L’étude porte sur la Finlande. Elle tend à montrer que la corrélation constatée (aussi aux USA) entre le niveau de revenu des parents et le fait de devenir inventeur (détenteur d’un brevet), de même que le fait d’avoir fait des études de ST.
Je note une conclusion intéressante et très générique :
our results suggest that by massively investing in education up to (STEM) PhD level, a country should significantly increase its aggregate innovation potential while making innovation more inclusive.
Et de plus leur étude montre que la reproduction, ça existe et ça marche ! Et qu’il vaut mieux être riche que pauvre. Eh eh ! Que c’est mieux aussi que les parents ne divorcent pas.
our results suggest that while IQ is of major importance in determining the level of education, family background in general and parental education in particular, play also an important role even in an equitable welfare state like Finland, where education is free up to and including university
education.
CI-dessous un extrait de la conclusion :
Our main findings can be summarized as follows. First, while parental income matters even after controlling for other background variables and for IQ, the estimated impact of parental income is greatly diminished once parental education and the individual’s IQ are controlled for, and even more so when controlling for the individual’s own education. Second, an R-squared decomposition shows that IQ matters more than all family background variables combined ; moreover, IQ has both, a direct and an indirect impact through education on the probability of inventing, and finally the impact of IQ is larger and more convex for inventors than for medical doctors or lawyers.
Third, to address the potential endogeneity of IQ, we focused on potential inventors with brothers close in age. This allowed us to control for family-specific time-invariant unobservables. We showed that the effect of visuospatial IQ on the probability of inventing is maintained when adding these controls.

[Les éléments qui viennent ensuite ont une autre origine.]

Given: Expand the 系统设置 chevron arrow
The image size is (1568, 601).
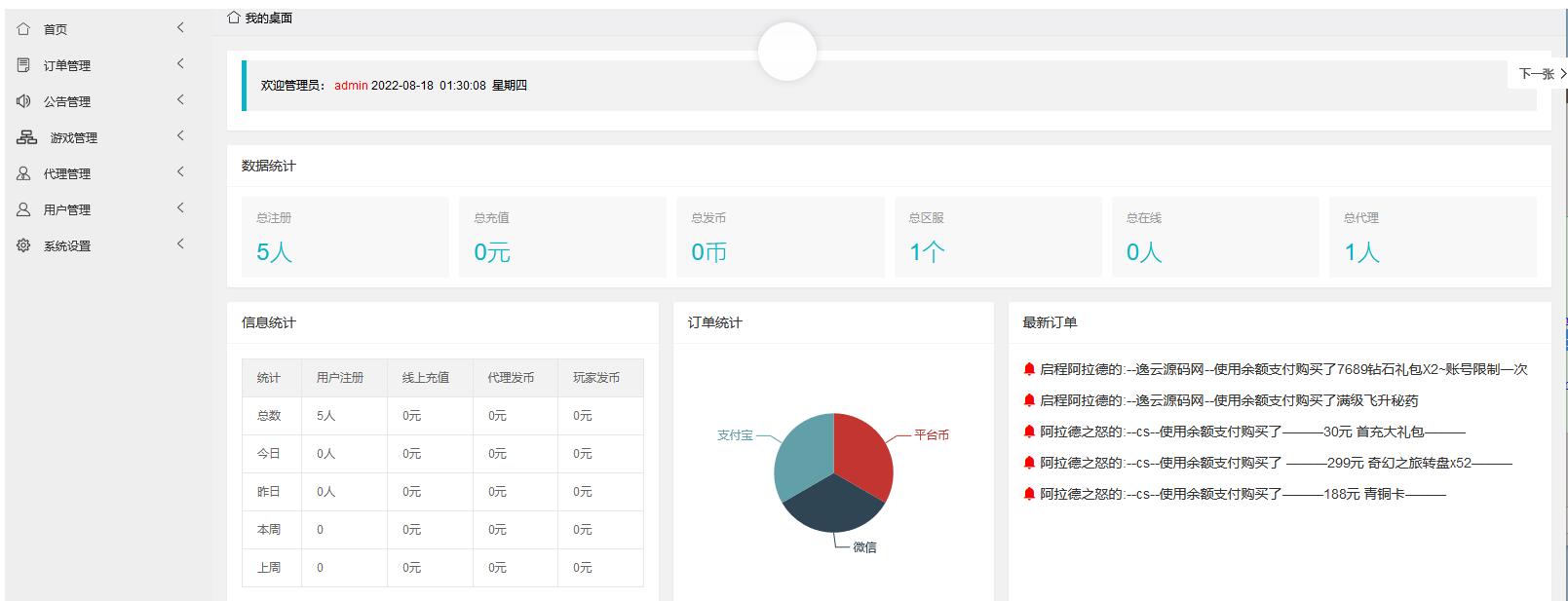Looking at the screenshot, I should pos(180,244).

Fourth, to provide evidence on the importance of social family interactions, we compared individuals brought up by their biological parents with individuals with a missing biological parent and/or individuals with a step parent. We found that parental divorce decreases the probability of becoming an inventor and that the income of biological parents matters only when the child lives with them.

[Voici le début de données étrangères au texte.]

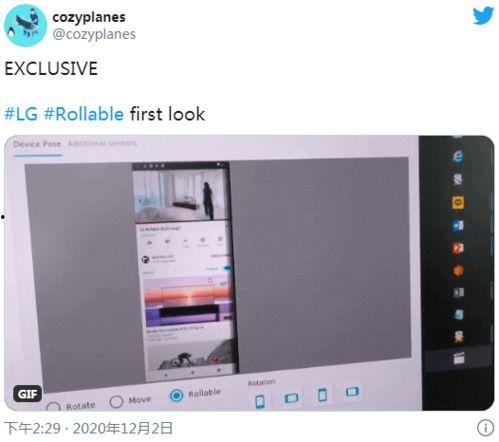
Task: Select the Rollable radio button
Action: [176, 395]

Fifth, we discovered a positive and significant interaction between the individual’s IQ and his father’s income, which in turn points to a potential source of misallocation between individuals with heterogeneous IQ levels and parental resources.
Our analysis has interesting policy implications. In particular, it suggests that parental education and its impact on the child’s education is a major source of potential misallocation, with parental income and socioeconomic status also affecting misallocation, but to a lesser extent. Such intergenerational spillovers in education affect an economy’s ability to innovate. Indeed, we showed that achieving a higher education STEM degree increases an individual’s probability of becoming an inventor significantly, while making it much less dependent upon parental income. We found that the impact of father’s income on innovation is higher for high ability individuals, and that this extra impact also works mainly through education. This is evidence for misallocation being more severe for high ability individuals.

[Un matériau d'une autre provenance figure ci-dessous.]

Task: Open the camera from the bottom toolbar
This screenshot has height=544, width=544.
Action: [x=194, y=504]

Taken together, our results suggest that by massively investing in education up to (STEM) PhD level, a country should significantly increase its aggregate innovation potential while making innovation more inclusive. Next, our results suggest that while IQ is of major importance in determining the level of education, family background in general and parental education in particular, play also an important role even in an equitable welfare state like Finland, where education is free up to and including university education.
Ce texte fait suite à :
Aghion, P., U. Akcigit, A. Hyytinen, and O. Toivanen : 2017, ‘On the Returns to Invention within Firms : Evidence from Finland’. Working Paper.
Bref, les économistes mainstream comme Aghion seraient plutôt en faveur d’une politique peu sélective de soutien aux universités et la recherche.